La póliza de seguro para inquilinos
La mayoría de las compañías de seguros nacionales ofrecen pólizas para inquilinos, que pueden adquirirse por separado o combinarse con otra póliza, como el seguro de automóvil. Al agrupar pólizas, las primas suelen ser más bajas que al contratar una sola póliza por separado. El seguro para inquilinos generalmente cubre las pertenencias del arrendatario, incluyendo ropa, muebles, joyas, electrodomésticos, aparatos electrónicos y televisores en caso de incendio, clima extremo, tuberías rotas o problemas eléctricos.

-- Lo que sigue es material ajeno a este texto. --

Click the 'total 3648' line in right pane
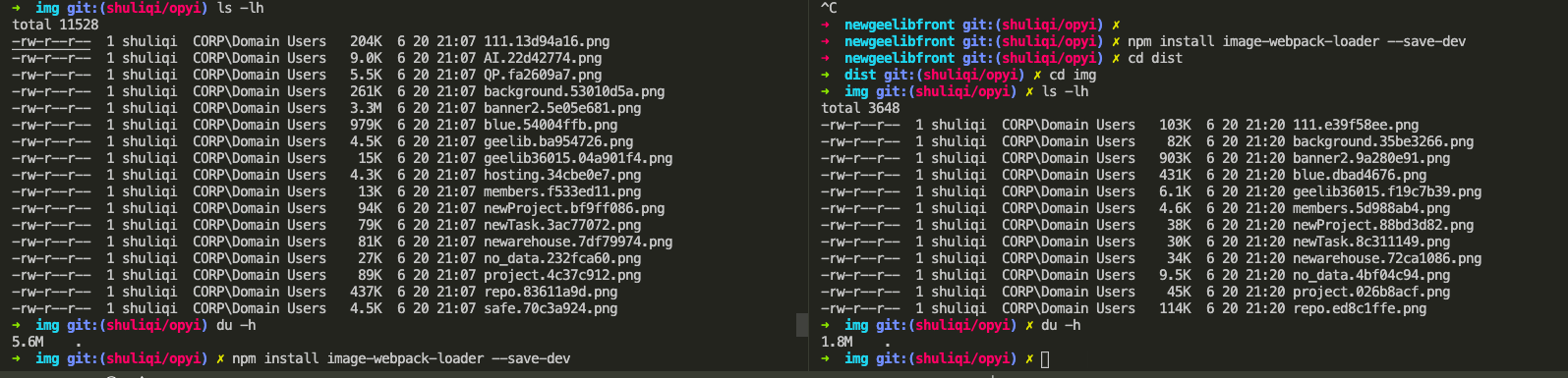point(860,108)
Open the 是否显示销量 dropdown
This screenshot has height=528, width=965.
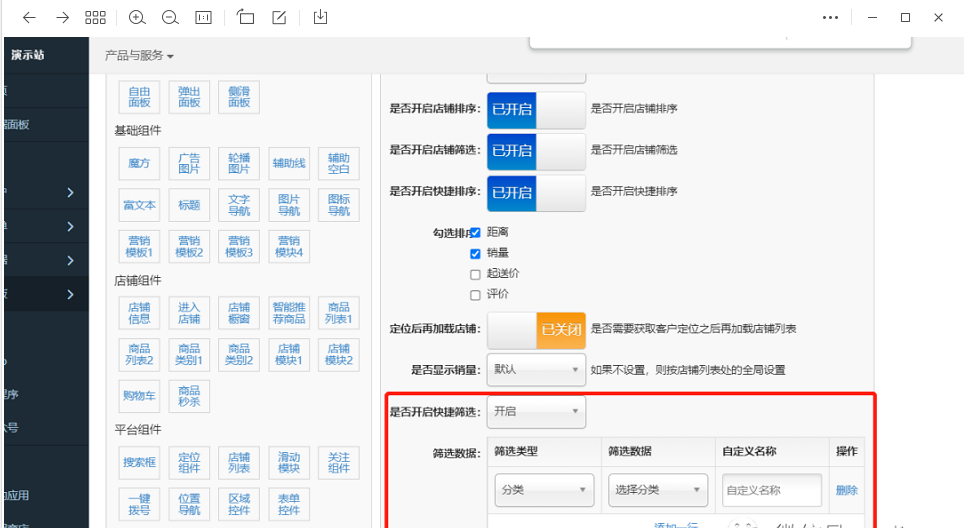click(536, 369)
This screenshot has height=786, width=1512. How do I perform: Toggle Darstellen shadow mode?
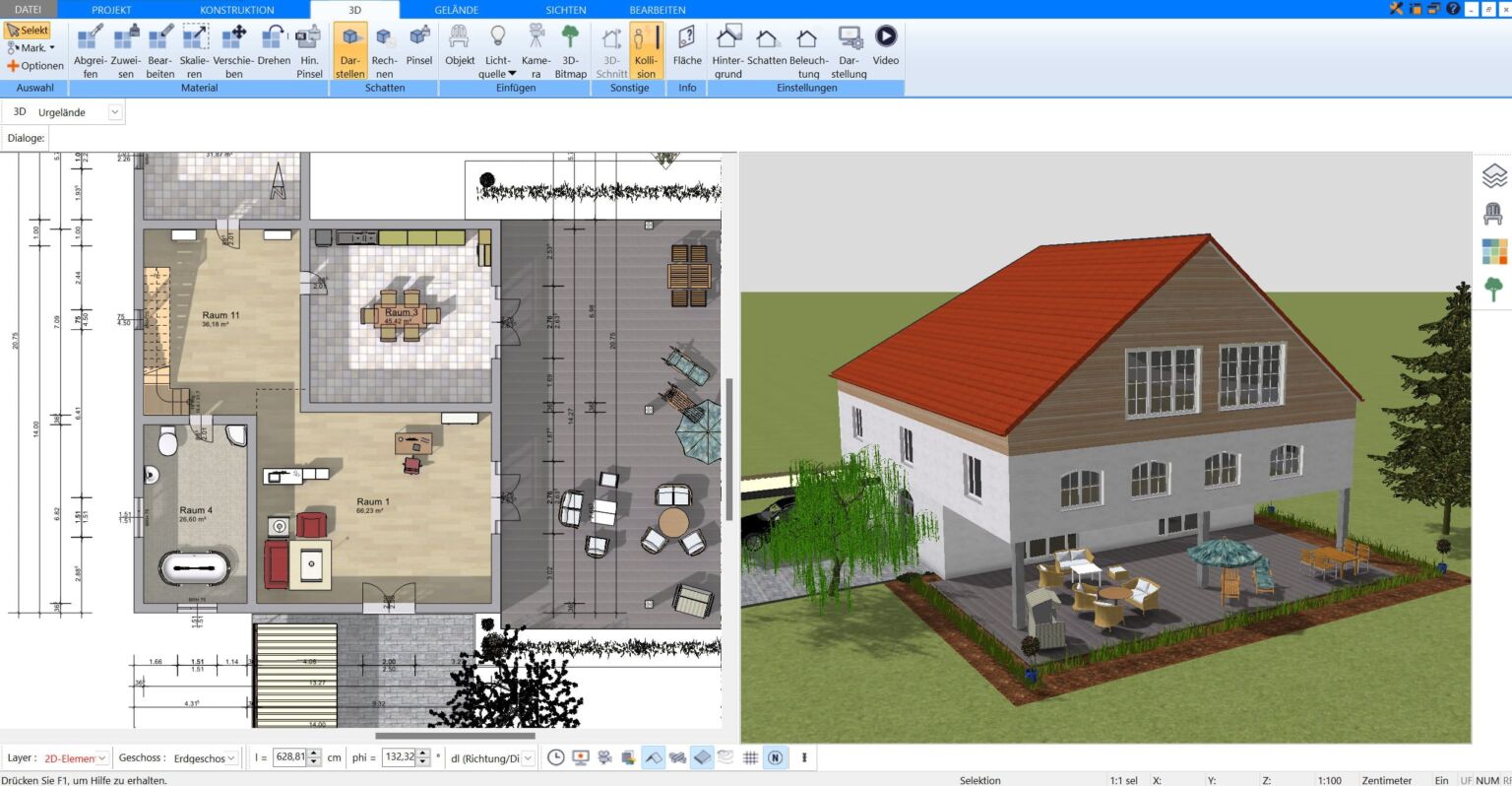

Existen tres tipos principales de cobertura que satisfacen las necesidades de la mayoría de los inquilinos: cobertura por pérdida de uso, cobertura de propiedad personal y cobertura de responsabilidad civil personal. Estas pólizas se ofrecen con límites variables según las necesidades del inquilino, pero la cobertura promedio suele ser de aproximadamente $20,000 a $30,000 únicamente para pertenencias.
Principales beneficios para los inquilinos
En muchos estados, se requiere una póliza de seguro para inquilinos al momento de mudarse, aunque el inquilino puede optar por una cobertura baja para mantener la póliza económica. Si se compra por separado, el costo promedio puede ser de entre $15 y $20 al mes. Si se combina con otras pólizas, las primas pueden ser aún más bajas. Esto hace que el seguro para inquilinos sea un costo pequeño para proteger sus pertenencias.
Es natural no imaginar eventos catastróficos en el futuro, pero una persona responsable se prepara para la posibilidad de que ocurran. En realidad, las catástrofes suceden todos los días, por lo que es más efectivo estar preparado, y el seguro para inquilinos ofrece una manera segura de hacerlo.